"Our team is witnessing an unprecedented rise in injunctions being brought against people living in social housing"
North West law firm Broudie Jackson Canter has recorded a dramatic rise in the number of injunctions being brought against social housing tenants during lockdown – with cases soaring by 253% in contrast to previous years.
The Housing and Welfare team at Broudie Jackson Canter has highlighted mental health issues exacerbated by lock down as a key factor behind the rise in injunctions which are primarily focused on anti-social behaviour.
The team has represented clients in over 46 injunction or committal cases, where an injunction order is deliberately broken, already this year compared to 13 cases over the whole of 2019.
Nina Patel, head of the firm’s Housing and Welfare team, said: “Since the initial lockdown in March the way we live and work has changed significantly. Many social housing tenants are now spending significant amounts of time at home during a highly stressful, turbulent time – with negative implications for their mental and emotional wellbeing.
“Our team is witnessing an unprecedented rise in injunctions being brought against people living in social housing. This increase is particularly concerning as a number of the tenants that we are representing are extremely vulnerable and many have mental health conditions which have been exacerbated by social isolation experienced during lockdown.
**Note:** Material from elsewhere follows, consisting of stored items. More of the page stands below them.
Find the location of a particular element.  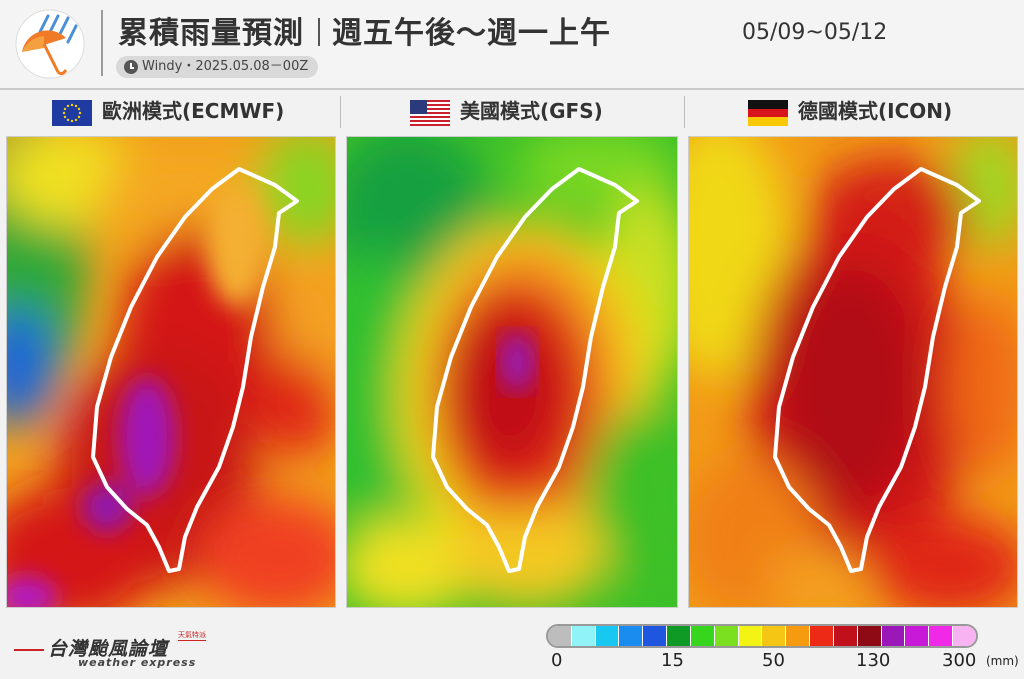

date-range: 05/09~05/12 is located at coordinates (815, 32).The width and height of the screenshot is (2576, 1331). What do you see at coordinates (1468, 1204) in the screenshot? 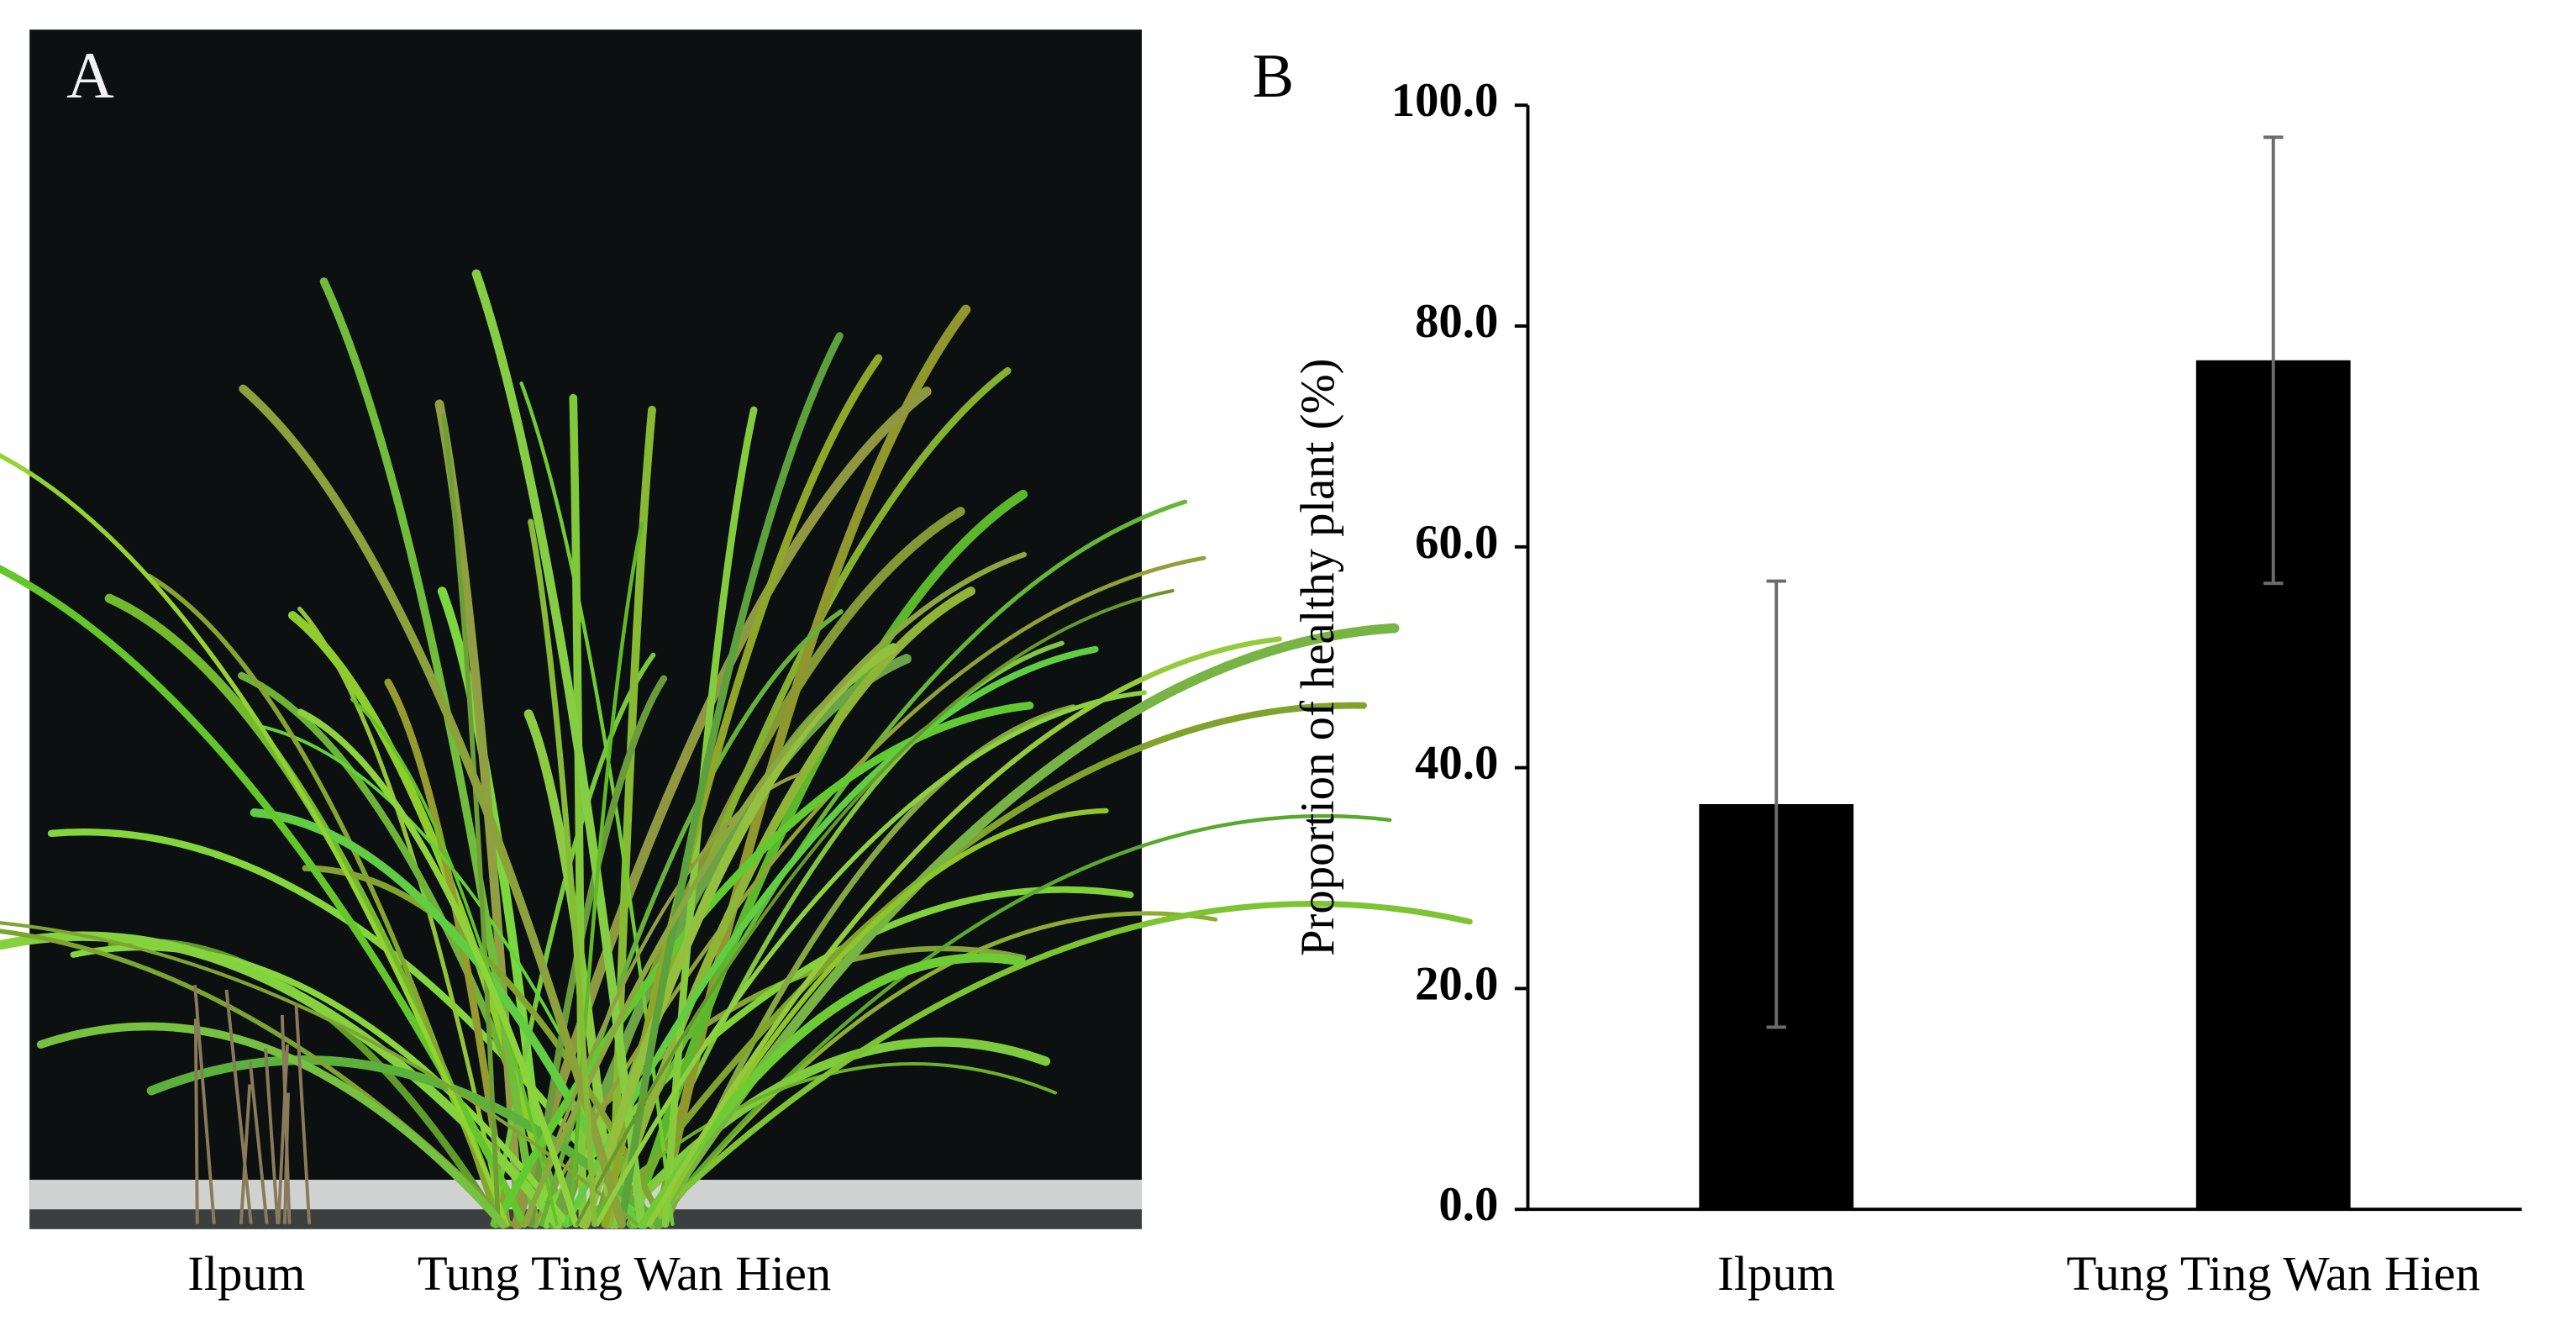
I see `y-tick-label: 0.0` at bounding box center [1468, 1204]. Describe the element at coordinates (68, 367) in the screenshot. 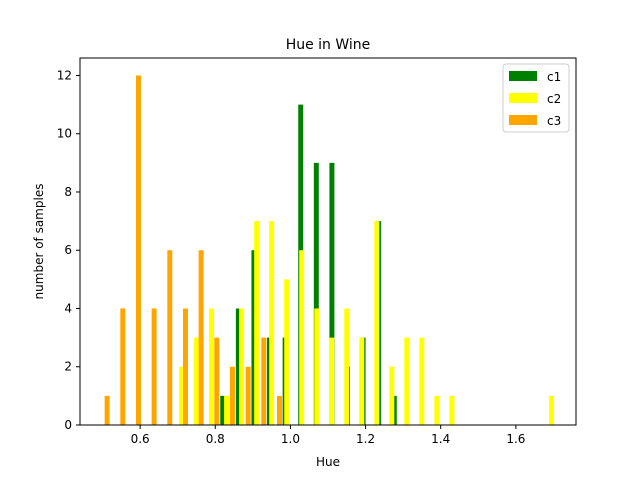

I see `y-tick-label: 2` at that location.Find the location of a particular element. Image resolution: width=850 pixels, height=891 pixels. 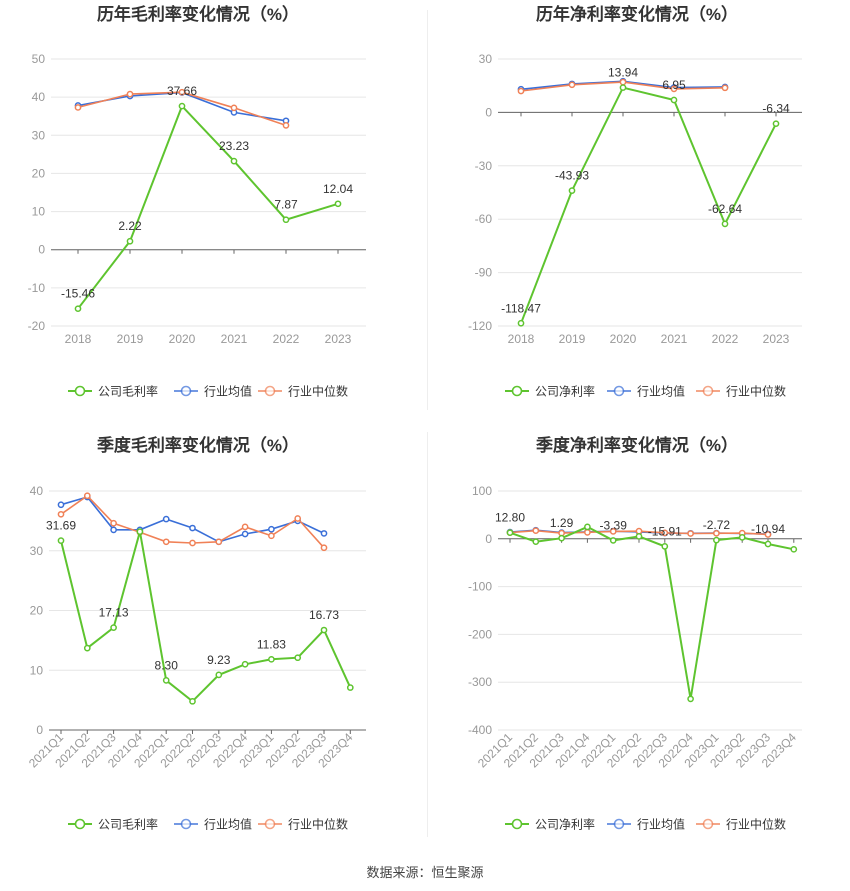

y-tick-label: 100 is located at coordinates (482, 491).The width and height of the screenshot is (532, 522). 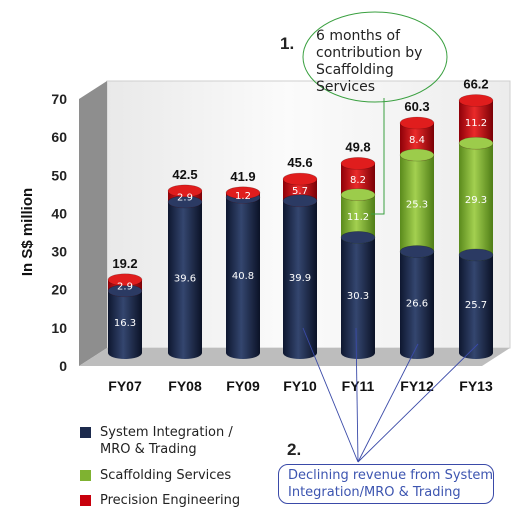 I want to click on annotation-2-number: 2., so click(x=294, y=450).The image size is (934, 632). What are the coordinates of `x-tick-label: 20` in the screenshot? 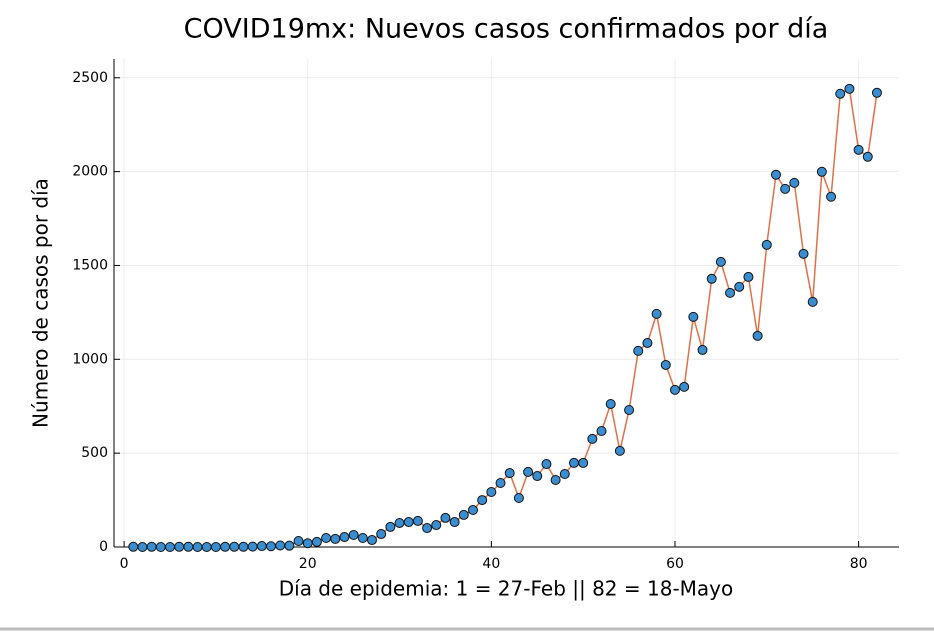 It's located at (308, 564).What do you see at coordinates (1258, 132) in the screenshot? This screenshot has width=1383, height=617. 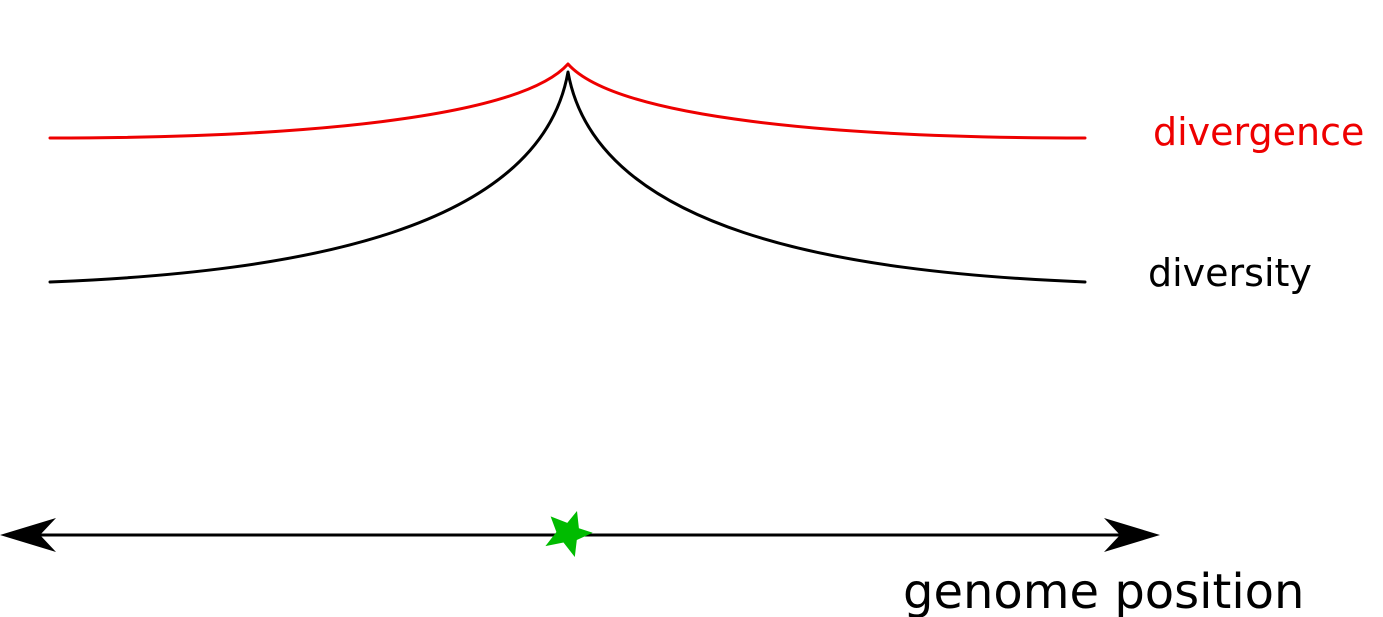 I see `divergence-label: divergence` at bounding box center [1258, 132].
“Many people in this situation are struggling to secure access to the help and professional support they would normally be able to call upon, which is deepening the impact of mental health conditions which can lead to anti-social behaviour.
“Without face to face contact, it can be incredibly difficult for social services support personnel to accurately assess and care for their clients. People who have been served with an injunction may lack capacity due to mental health conditions, and without access to in-person assessments, there is a real risk that this could go undetected – with huge implications for how the tenant is tried.
“It’s vital that people who have been the subject of an injunction act quickly and secure appropriate legal guidance so that they can be supported and their rights can be upheld.”
Under the Coronavirus Act, landlords are required to give their tenants six months’ notice before starting possession proceedings, with the exception of the most serious cases, which include anti-social behaviour, domestic abuse, false statement and where a tenant has accrued rent arrears to the value of over six months’ rent.